It cheats, hard, when you use ints; first there's some screwiness that I don't claim to understand but looks like setup for an unrolled loop:

0x00007f3dc290b5a1: mov    %r11d,%r9d
0x00007f3dc290b5a4: dec    %r9d
0x00007f3dc290b5a7: mov    %r9d,0x258(%r10)
0x00007f3dc290b5ae: test   %r9d,%r9d
0x00007f3dc290b5b1: jl     0x00007f3dc290b662
0x00007f3dc290b5b7: add    $0xfffffffffffffffe,%r11d
0x00007f3dc290b5bb: mov    %r9d,%ecx
0x00007f3dc290b5be: dec    %ecx
0x00007f3dc290b5c0: mov    %ecx,0x258(%r10)
0x00007f3dc290b5c7: cmp    %r11d,%ecx
0x00007f3dc290b5ca: jle    0x00007f3dc290b5d1
0x00007f3dc290b5cc: mov    %ecx,%r9d
0x00007f3dc290b5cf: jmp    0x00007f3dc290b5bb
0x00007f3dc290b5d1: and    $0xfffffffffffffffe,%r9d
0x00007f3dc290b5d5: mov    %r9d,%r8d
0x00007f3dc290b5d8: neg    %r8d
0x00007f3dc290b5db: sar    $0x1f,%r8d
0x00007f3dc290b5df: shr    $0x1f,%r8d
0x00007f3dc290b5e3: sub    %r9d,%r8d
0x00007f3dc290b5e6: sar    %r8d
0x00007f3dc290b5e9: neg    %r8d
0x00007f3dc290b5ec: and    $0xfffffffffffffffe,%r8d
0x00007f3dc290b5f0: shl    %r8d
0x00007f3dc290b5f3: mov    %r8d,%r11d
0x00007f3dc290b5f6: neg    %r11d
0x00007f3dc290b5f9: sar    $0x1f,%r11d
0x00007f3dc290b5fd: shr    $0x1e,%r11d
0x00007f3dc290b601: sub    %r8d,%r11d
0x00007f3dc290b604: sar    $0x2,%r11d
0x00007f3dc290b608: neg    %r11d
0x00007f3dc290b60b: and    $0xfffffffffffffffe,%r11d
0x00007f3dc290b60f: shl    $0x2,%r11d
0x00007f3dc290b613: mov    %r11d,%r9d
0x00007f3dc290b616: neg    %r9d
0x00007f3dc290b619: sar    $0x1f,%r9d
0x00007f3dc290b61d: shr    $0x1d,%r9d
0x00007f3dc290b621: sub    %r11d,%r9d
0x00007f3dc290b624: sar    $0x3,%r9d
0x00007f3dc290b628: neg    %r9d
0x00007f3dc290b62b: and    $0xfffffffffffffffe,%r9d
0x00007f3dc290b62f: shl    $0x3,%r9d
0x00007f3dc290b633: mov    %ecx,%r11d
0x00007f3dc290b636: sub    %r9d,%r11d
0x00007f3dc290b639: cmp    %r11d,%ecx
0x00007f3dc290b63c: jle    0x00007f3dc290b64f
0x00007f3dc290b63e: xchg   %ax,%ax /* OK, fine; I know what a nop looks like */

then the unrolled loop itself:

0x00007f3dc290b640: add    $0xfffffffffffffff0,%ecx
0x00007f3dc290b643: mov    %ecx,0x258(%r10)
0x00007f3dc290b64a: cmp    %r11d,%ecx
0x00007f3dc290b64d: jg     0x00007f3dc290b640

then the teardown code for the unrolled loop, itself a test and a straight loop:

0x00007f3dc290b64f: cmp    $0xffffffffffffffff,%ecx
0x00007f3dc290b652: jle    0x00007f3dc290b662
0x00007f3dc290b654: dec    %ecx
0x00007f3dc290b656: mov    %ecx,0x258(%r10)
0x00007f3dc290b65d: cmp    $0xffffffffffffffff,%ecx
0x00007f3dc290b660: jg     0x00007f3dc290b654

So it goes 16 times faster for ints because the JIT unrolled the int loop 16 times, but didn't unroll the long loop at all.
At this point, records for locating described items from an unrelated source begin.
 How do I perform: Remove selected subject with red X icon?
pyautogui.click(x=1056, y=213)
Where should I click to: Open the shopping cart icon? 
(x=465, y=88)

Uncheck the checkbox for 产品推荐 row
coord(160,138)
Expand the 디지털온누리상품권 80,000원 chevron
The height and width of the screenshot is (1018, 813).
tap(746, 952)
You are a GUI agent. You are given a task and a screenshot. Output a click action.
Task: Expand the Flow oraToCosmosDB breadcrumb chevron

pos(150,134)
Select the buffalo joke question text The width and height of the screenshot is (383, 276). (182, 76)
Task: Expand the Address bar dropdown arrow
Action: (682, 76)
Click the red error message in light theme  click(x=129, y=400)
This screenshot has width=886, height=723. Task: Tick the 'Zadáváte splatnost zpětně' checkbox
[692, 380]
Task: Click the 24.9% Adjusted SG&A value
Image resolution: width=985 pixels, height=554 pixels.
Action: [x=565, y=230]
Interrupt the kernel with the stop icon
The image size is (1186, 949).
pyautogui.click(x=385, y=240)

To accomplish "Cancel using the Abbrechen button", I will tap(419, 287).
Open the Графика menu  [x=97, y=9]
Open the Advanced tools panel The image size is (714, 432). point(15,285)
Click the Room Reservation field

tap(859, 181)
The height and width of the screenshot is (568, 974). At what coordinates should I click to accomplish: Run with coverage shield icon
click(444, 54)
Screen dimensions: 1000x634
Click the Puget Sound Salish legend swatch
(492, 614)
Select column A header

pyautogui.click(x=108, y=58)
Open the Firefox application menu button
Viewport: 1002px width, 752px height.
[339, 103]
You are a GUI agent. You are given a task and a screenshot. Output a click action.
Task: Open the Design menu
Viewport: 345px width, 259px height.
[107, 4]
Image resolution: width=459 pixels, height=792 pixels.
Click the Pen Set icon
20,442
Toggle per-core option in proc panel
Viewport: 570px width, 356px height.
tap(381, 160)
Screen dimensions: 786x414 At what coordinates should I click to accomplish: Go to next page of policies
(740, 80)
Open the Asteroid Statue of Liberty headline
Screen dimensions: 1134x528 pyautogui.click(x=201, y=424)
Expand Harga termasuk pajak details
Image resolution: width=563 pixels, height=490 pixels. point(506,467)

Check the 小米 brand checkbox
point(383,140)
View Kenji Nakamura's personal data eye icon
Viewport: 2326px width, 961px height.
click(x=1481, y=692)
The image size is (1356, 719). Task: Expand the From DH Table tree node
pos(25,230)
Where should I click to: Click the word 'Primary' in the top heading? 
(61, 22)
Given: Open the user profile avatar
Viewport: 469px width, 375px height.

For completeness, here is the code I actually tried:

public class foo136 {
private static int i = Integer.MAX_VALUE;
public static void main(String[] args) {
System.out.println("Starting the loop");
for (int foo = 0; foo < 100; foo++)
doit();
}


static void doit() {
i = Integer.MAX_VALUE;
long startTime = System.currentTimeMillis();
while(!decrementAndCheck()){
}
long endTime = System.currentTimeMillis();
System.out.println("Finished the loop in " + (endTime - startTime) + "ms");
}


private static boolean decrementAndCheck() {
return --i < 0;
}
}

The assembly dumps were generated using the options -XX:+UnlockDiagnosticVMOptions -XX:+PrintAssembly. Note that you need to mess around with your JVM installation to have this work for you as well; you need to put some random shared library in exactly the right place or it will fail.

For the records:

if i use

boolean decrementAndCheckLong() {
lo = lo - 1l;
return lo < -1l;
}

(changed "l--" to "l = l - 1l") long performance improves by ~50%

I have just written a benchmark using caliper.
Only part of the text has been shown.